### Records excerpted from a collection
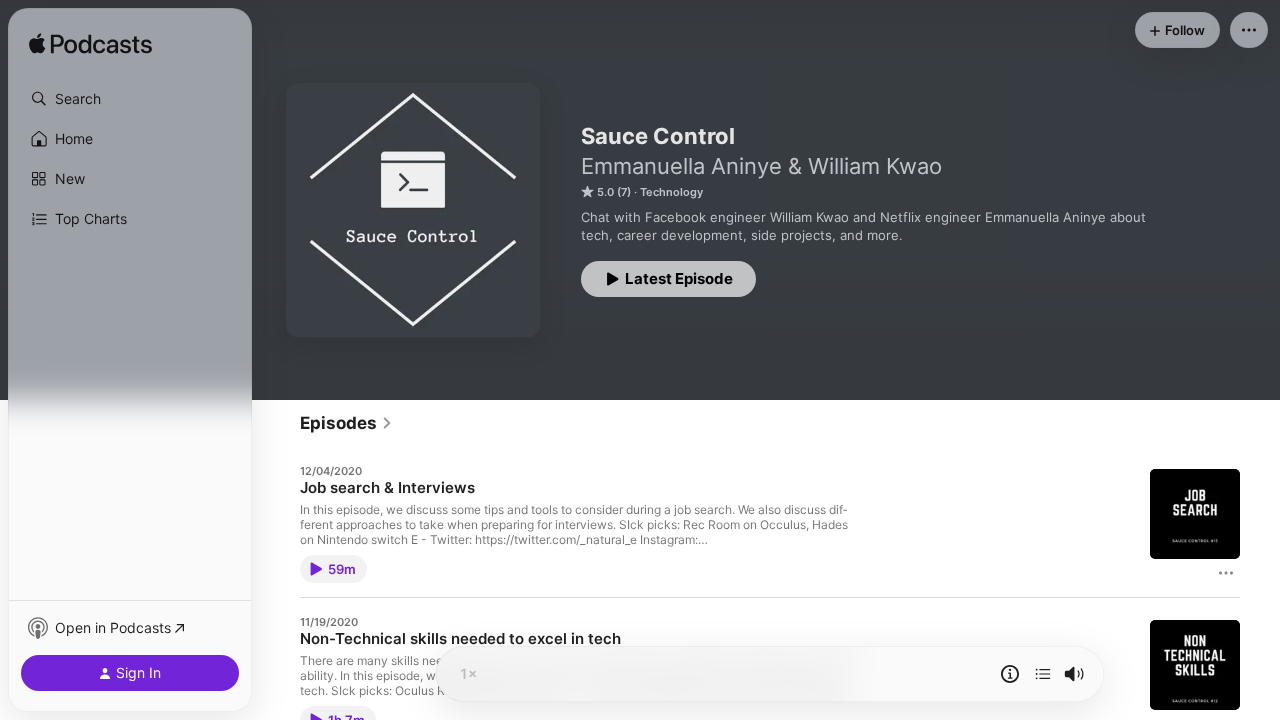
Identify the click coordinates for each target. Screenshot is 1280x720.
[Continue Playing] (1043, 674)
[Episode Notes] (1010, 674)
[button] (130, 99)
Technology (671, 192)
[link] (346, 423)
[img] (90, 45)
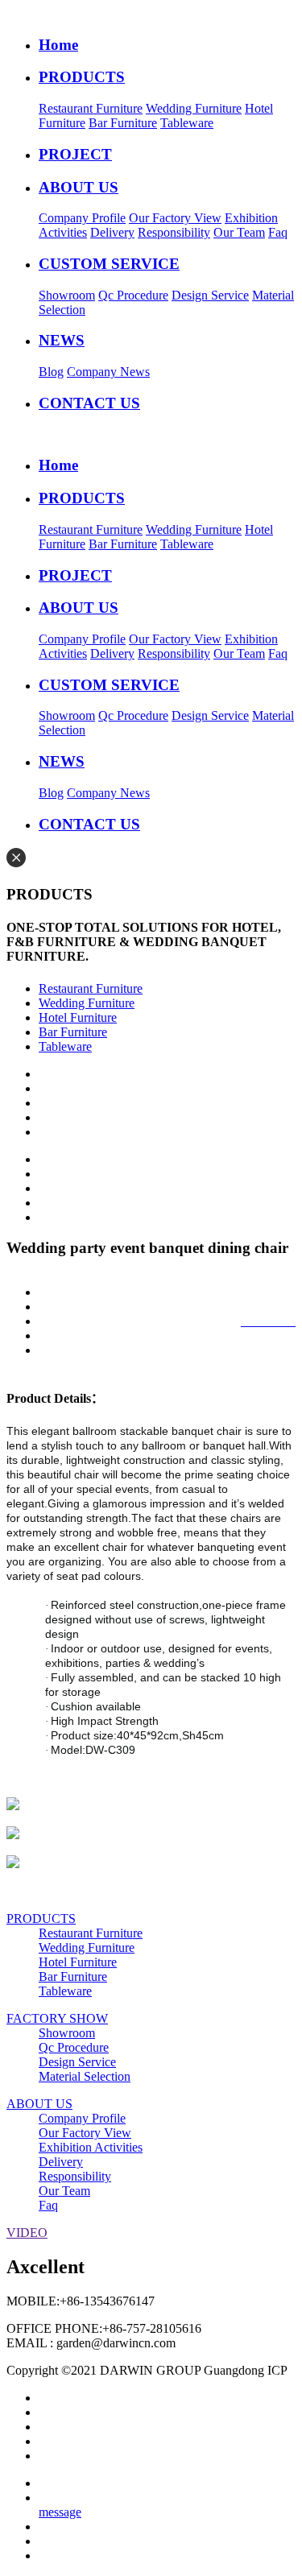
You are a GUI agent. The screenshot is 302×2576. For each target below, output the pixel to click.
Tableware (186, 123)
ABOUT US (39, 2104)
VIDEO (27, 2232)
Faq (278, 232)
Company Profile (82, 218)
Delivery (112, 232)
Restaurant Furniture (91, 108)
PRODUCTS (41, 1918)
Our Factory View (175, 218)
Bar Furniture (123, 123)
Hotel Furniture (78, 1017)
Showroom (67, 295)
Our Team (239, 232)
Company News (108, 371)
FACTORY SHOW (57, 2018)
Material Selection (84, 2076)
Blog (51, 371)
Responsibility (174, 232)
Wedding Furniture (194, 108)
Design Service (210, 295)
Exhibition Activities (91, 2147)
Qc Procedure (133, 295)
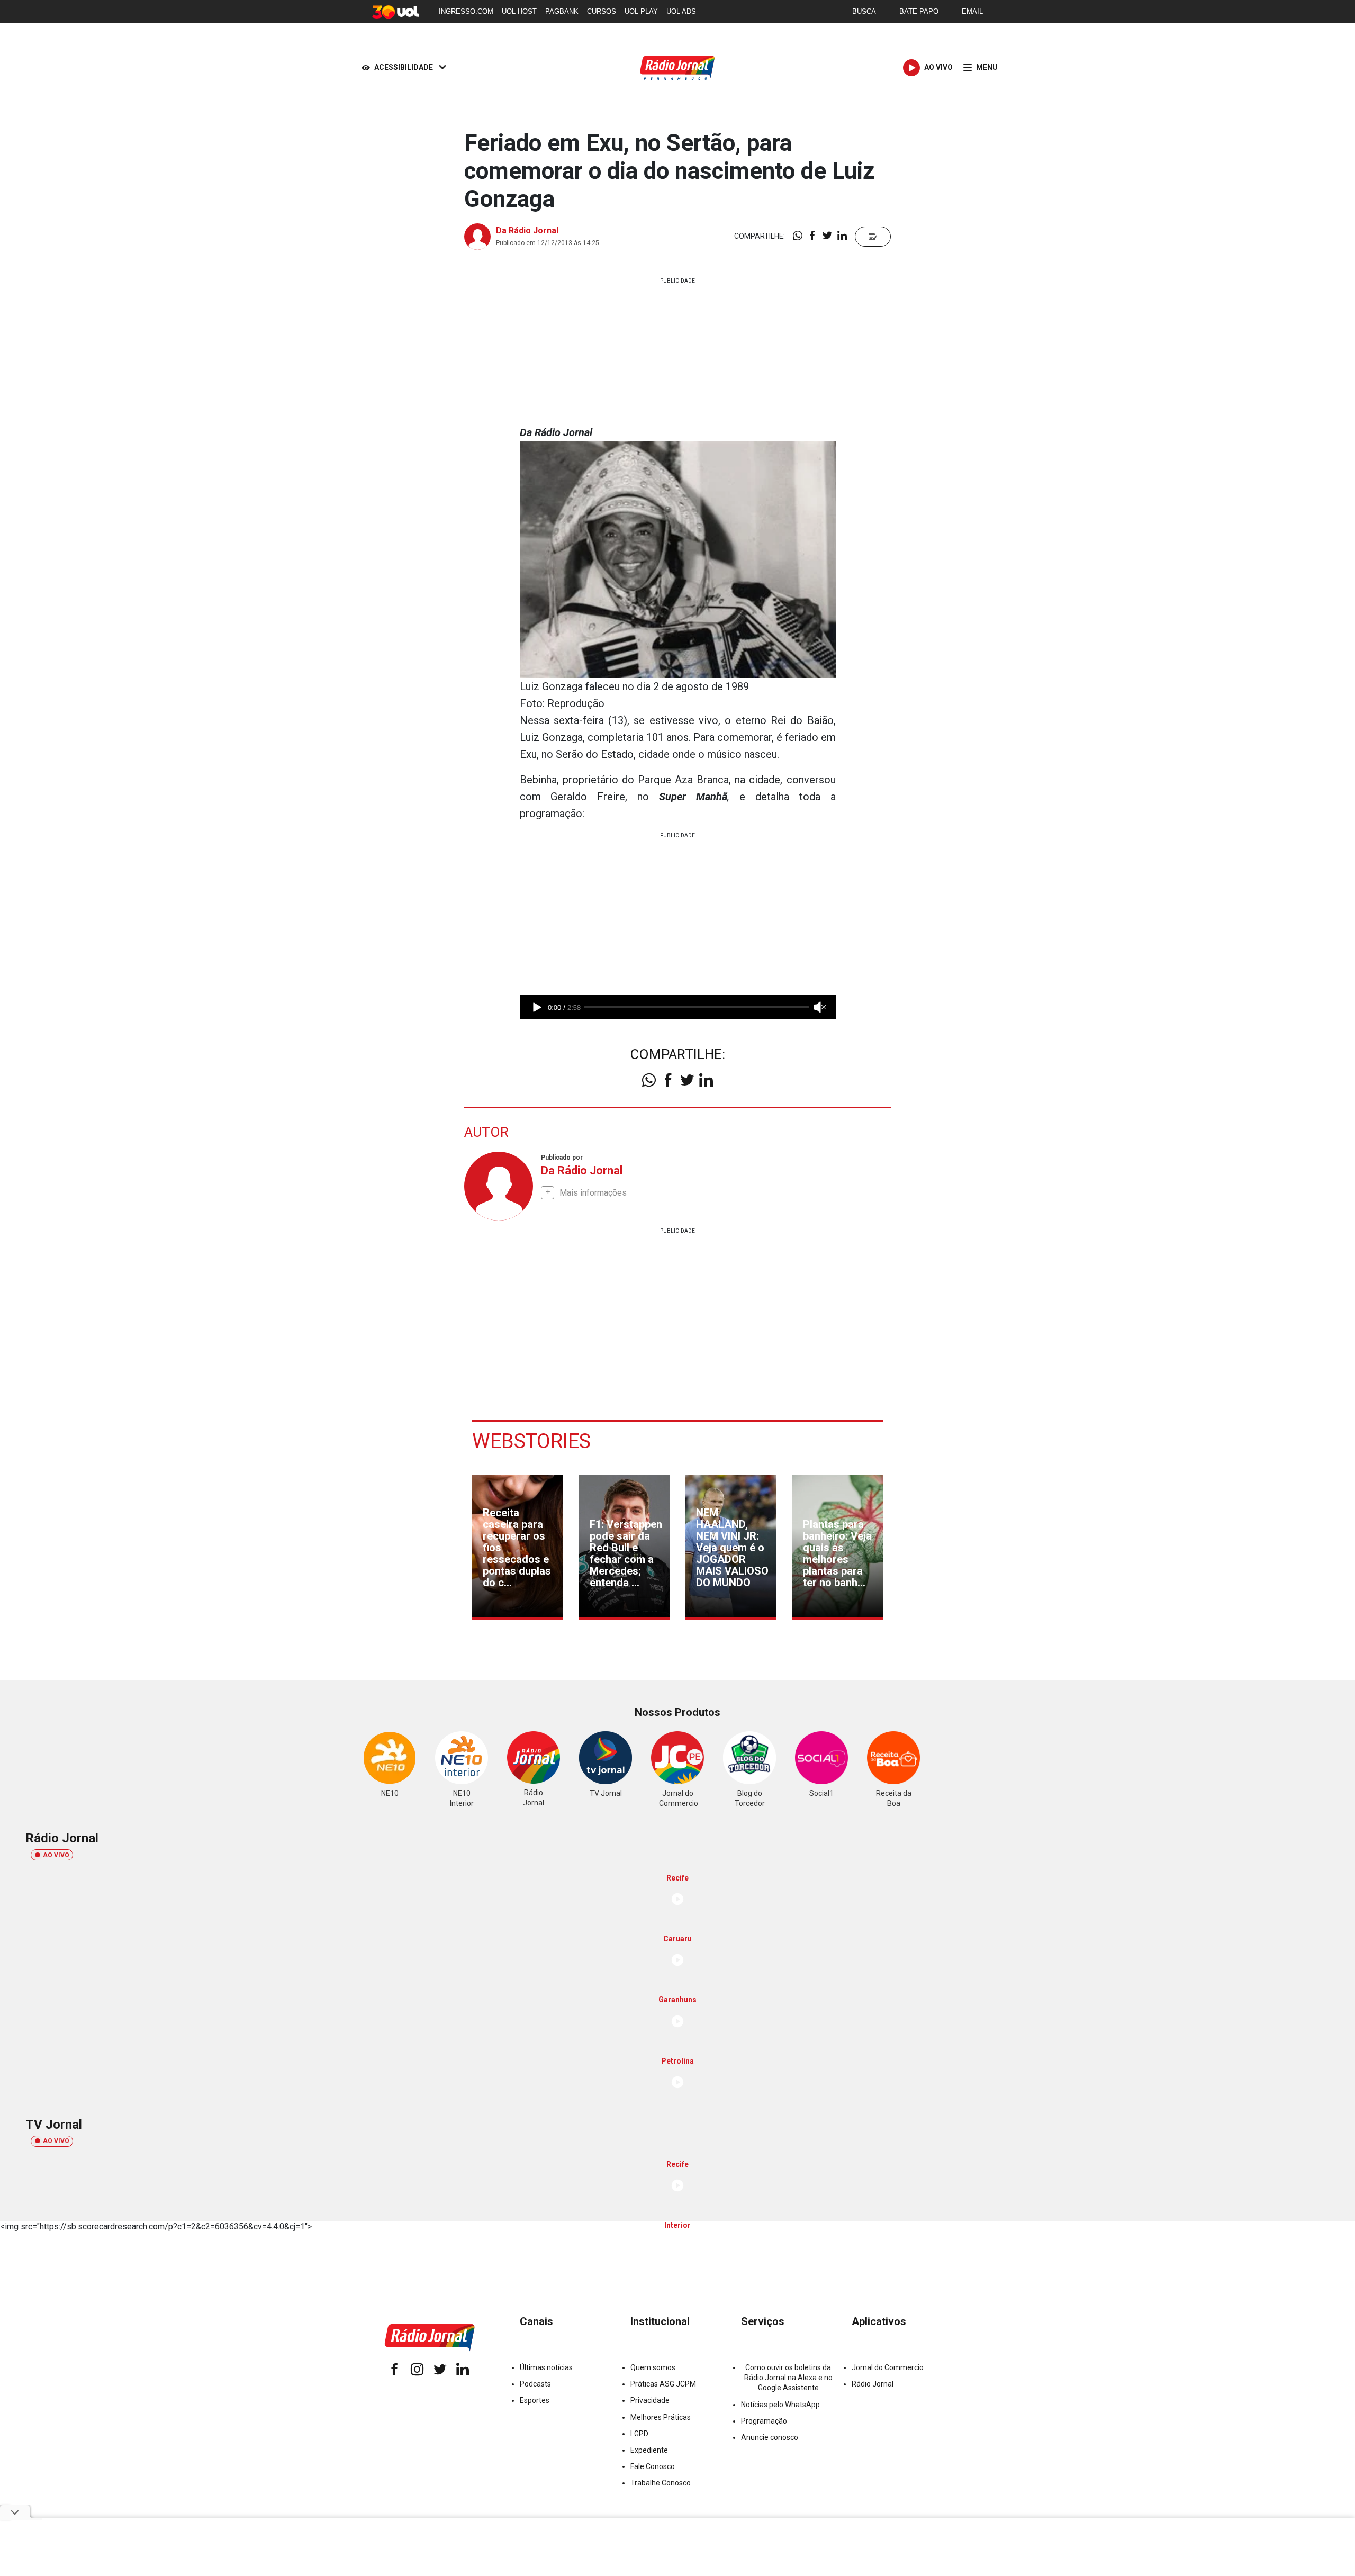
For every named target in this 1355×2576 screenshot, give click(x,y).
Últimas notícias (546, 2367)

### TASK DESCRIPTION
Count each line above that has the word "click" in it, and write down nothing but the total.

### OUTPUT
3